Wie tolerant ist Leipzig? Kann Thilo Sarrazin seine Thesen ungestört erläutern? In den letzten Wochen war ihm nicht bei allen Auftritten das Recht der freien Rede vergönnt gewesen. Sollte er klammen Herzens auf das „Blaue Sofa“ gekommen sein, so konnte er gestärkt mit sechs Mann Begleitung zum nächsten Buchmesse-Termin eilen. Leipzig war nicht nur tolerant: Großer Applaus bei der Vorstellung und nach 25 Minuten Sendung, kein Zwischenruf, keine Empörung.
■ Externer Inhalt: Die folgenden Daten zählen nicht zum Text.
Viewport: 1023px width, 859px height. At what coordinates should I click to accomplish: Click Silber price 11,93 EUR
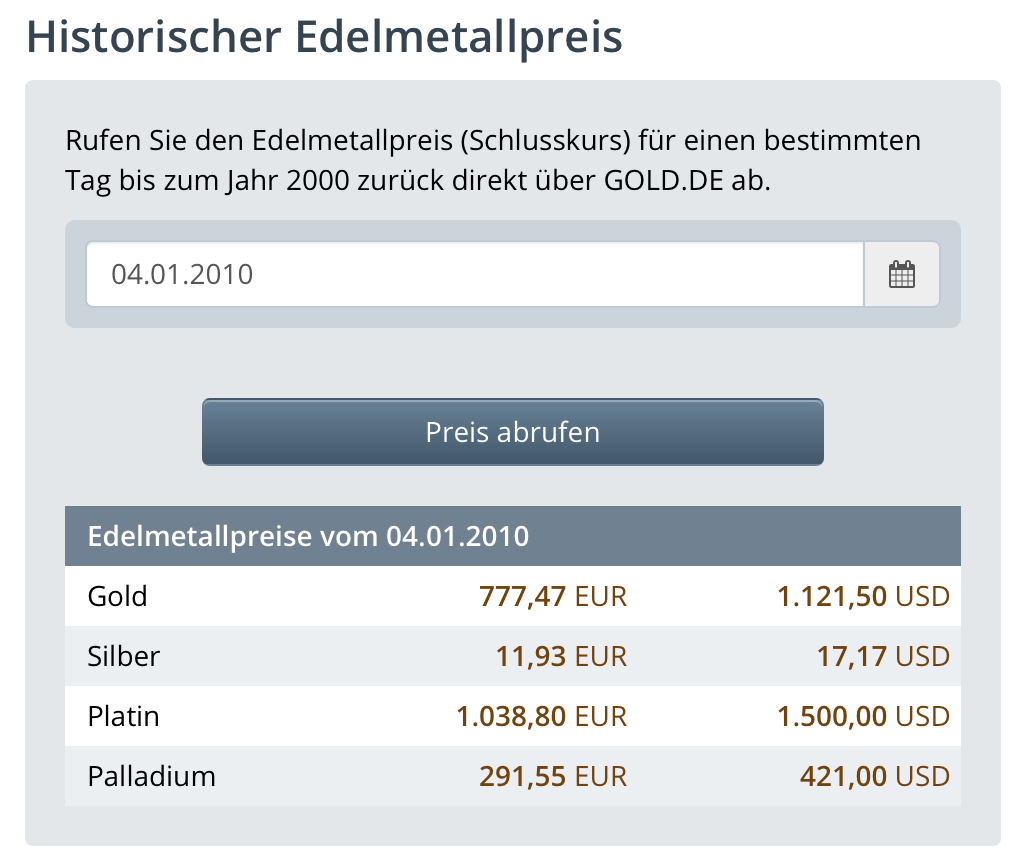point(561,657)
Sarrazins Gegenpart mit dem journalistischen Schwergewicht Wolfgang Herles konnte den umstrittenen Gast nur kurzfristig verunsichern.
Auch Herles versuchte Sarrazins Axiome durch den Erfolg des Buches ad absurdum zu führen. Sarrazin wankte kurz, beharrte aber darauf, dass der Kreis des „Denkbaren und Sagbaren“ in Deutschland kleiner werde. Das Buch sei trotz großer persönlicher Opfer und Einschränkungen keine „Causa Sarrazin“. An der Medienschelte hielt Sarrazin unbeirrbar fest: Die Medienmehrheit zwinge den Bürgern mit gezielter Desinformation eine bestimmte Weltsicht auf. Und auch die Richtung hat Sarrazin, der seit 1973 SPD-Mitglied ist, klar ausgemacht: Die meisten Medienschaffenden, so Sarrazin, stünden in ihrer politischen Einstellung erheblich weiter links als die Mehrheit der Bevölkerung, was Wahluntersuchungen bestätigten.
Sarrazin argumentiert auch in Leipzig mit seinem Lieblingssektor Bildung. Alle bestehenden Unterschiede sollten ideologisch eingeebnet werden, natürliche Begabungsunterschiede würden ignoriert und ein Leistungsrabatt bei Schwachen sei schon selbstverständlich. „Man muss doch zugestehen, dass es manche auch bei intensiver Förderung nicht schaffen.“ Unvermeidlich, dass Sarrazin Leistungsunterschiede nach Nationalitäten gegeneinander aufrechnet: Vietnamesen und Russen zeigten die höchste Bildungsleistung, Türken und Araber stünden am Ende der Skala.
Niemand widerspricht oder ruft dazwischen. Beim Signieren seiner Bücher erhält Sarrazin in Gesprächsfetzen viel Zustimmung, und das nicht nur aus der Kriegsgeneration.